**YOUR GOAL:** Convert the lines from the one containing "coordinates (490, 1315)." to the one containing "coordinates (358, 242)." into a Markdown table with the columns Number and Content, skipping any blank lines.

— start of PROVIDED RECORDS —

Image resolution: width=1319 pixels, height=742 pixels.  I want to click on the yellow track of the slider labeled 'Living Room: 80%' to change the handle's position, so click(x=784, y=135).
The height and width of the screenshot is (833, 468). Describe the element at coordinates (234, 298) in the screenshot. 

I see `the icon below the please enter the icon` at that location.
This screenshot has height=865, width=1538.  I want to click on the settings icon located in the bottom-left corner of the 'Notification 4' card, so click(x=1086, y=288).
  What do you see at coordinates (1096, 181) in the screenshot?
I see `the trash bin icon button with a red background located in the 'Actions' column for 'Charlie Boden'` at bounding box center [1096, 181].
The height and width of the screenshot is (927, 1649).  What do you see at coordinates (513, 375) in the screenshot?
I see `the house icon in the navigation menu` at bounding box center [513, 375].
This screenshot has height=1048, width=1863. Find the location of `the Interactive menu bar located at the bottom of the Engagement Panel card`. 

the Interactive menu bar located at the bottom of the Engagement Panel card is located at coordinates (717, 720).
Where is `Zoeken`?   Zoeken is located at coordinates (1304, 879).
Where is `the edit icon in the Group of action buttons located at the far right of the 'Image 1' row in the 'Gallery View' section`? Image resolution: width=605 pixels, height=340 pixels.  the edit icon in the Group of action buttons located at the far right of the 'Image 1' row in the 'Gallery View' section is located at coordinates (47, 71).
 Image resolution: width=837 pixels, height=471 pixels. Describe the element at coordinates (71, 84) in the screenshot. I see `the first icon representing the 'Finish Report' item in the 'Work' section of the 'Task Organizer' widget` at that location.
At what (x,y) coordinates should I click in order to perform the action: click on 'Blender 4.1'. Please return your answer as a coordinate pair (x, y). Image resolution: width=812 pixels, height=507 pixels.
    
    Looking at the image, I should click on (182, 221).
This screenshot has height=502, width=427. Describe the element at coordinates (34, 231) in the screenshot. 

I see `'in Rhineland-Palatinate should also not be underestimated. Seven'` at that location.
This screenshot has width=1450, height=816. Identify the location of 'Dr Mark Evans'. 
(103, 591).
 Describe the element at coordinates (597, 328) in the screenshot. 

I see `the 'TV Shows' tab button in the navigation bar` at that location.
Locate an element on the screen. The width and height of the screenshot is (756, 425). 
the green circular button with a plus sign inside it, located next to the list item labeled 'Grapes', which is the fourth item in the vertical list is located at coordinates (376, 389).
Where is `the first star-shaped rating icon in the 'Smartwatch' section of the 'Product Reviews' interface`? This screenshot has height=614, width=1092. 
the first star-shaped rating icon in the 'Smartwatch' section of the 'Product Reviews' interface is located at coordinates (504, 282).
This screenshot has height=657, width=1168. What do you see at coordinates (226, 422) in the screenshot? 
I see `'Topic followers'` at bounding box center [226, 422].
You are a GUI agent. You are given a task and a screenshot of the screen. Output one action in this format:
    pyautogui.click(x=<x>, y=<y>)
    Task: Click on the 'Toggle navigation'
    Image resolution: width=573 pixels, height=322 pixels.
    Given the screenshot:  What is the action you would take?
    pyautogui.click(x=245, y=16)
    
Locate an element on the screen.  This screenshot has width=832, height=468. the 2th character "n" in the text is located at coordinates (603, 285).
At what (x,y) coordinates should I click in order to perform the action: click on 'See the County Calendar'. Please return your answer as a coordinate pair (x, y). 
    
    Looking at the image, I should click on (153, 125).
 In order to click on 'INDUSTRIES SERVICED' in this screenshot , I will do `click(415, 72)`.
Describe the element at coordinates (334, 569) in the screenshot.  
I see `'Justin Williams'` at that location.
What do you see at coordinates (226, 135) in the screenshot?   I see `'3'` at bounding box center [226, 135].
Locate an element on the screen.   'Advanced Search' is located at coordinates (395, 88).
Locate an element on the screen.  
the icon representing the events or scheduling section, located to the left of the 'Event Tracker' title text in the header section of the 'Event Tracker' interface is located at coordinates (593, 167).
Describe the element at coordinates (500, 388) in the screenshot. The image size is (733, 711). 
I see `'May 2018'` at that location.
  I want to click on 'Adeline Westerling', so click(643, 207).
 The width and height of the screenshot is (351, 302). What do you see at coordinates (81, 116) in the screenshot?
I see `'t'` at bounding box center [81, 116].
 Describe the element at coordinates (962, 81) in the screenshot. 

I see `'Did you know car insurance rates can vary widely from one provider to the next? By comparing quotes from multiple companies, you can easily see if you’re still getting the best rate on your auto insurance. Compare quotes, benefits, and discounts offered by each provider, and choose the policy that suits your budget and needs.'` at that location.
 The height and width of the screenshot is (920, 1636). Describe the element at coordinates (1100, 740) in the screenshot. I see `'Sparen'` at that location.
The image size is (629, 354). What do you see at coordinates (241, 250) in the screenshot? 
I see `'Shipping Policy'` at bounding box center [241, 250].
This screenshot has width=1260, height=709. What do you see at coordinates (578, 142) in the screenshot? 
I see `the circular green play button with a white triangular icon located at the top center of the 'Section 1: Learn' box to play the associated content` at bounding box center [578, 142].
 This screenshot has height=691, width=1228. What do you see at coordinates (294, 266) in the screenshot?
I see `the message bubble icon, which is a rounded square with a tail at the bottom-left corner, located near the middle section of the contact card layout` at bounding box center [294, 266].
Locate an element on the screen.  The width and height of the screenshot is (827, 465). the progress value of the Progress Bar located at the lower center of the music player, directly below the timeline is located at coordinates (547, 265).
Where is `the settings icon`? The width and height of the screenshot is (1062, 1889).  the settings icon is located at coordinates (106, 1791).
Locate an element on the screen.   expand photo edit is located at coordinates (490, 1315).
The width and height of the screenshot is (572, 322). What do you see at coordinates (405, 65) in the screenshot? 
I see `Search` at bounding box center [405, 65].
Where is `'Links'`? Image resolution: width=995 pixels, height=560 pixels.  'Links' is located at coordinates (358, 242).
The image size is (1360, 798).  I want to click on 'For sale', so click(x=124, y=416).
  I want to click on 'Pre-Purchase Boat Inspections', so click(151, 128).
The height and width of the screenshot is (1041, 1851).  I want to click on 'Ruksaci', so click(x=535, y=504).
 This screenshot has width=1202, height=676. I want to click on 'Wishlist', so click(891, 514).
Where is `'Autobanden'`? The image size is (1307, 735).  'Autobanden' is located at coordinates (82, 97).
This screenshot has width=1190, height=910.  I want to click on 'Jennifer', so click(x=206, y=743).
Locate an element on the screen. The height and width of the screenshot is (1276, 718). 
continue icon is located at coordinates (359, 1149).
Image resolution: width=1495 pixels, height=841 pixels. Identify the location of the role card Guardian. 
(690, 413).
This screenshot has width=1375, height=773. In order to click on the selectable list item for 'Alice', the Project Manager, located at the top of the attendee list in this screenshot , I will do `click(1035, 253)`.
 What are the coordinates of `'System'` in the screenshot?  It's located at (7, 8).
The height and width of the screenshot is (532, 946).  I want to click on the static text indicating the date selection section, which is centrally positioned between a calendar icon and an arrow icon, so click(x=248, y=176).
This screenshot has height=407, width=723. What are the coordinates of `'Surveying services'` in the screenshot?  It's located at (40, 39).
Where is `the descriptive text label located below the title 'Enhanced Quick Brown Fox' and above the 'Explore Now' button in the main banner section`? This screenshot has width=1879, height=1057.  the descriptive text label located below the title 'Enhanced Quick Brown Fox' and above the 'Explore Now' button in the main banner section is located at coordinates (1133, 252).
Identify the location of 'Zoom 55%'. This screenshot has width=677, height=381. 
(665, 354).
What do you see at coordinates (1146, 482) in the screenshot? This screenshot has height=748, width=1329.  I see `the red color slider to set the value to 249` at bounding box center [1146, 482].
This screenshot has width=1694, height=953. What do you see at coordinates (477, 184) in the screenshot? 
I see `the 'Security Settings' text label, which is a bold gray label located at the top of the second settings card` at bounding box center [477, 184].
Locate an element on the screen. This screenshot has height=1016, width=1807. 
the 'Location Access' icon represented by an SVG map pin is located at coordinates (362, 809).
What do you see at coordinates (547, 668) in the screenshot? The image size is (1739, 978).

— end of PROVIDED RECORDS —

**FINAL RESULT:**
| Number | Content |
|---|---|
| 1 | Locate an element on the screen.   expand photo edit is located at coordinates (490, 1315). |
| 2 | The width and height of the screenshot is (572, 322). What do you see at coordinates (405, 65) in the screenshot?  |
| 3 | I see `Search` at bounding box center [405, 65]. |
| 4 | Where is `'Links'`? Image resolution: width=995 pixels, height=560 pixels.  'Links' is located at coordinates (358, 242). |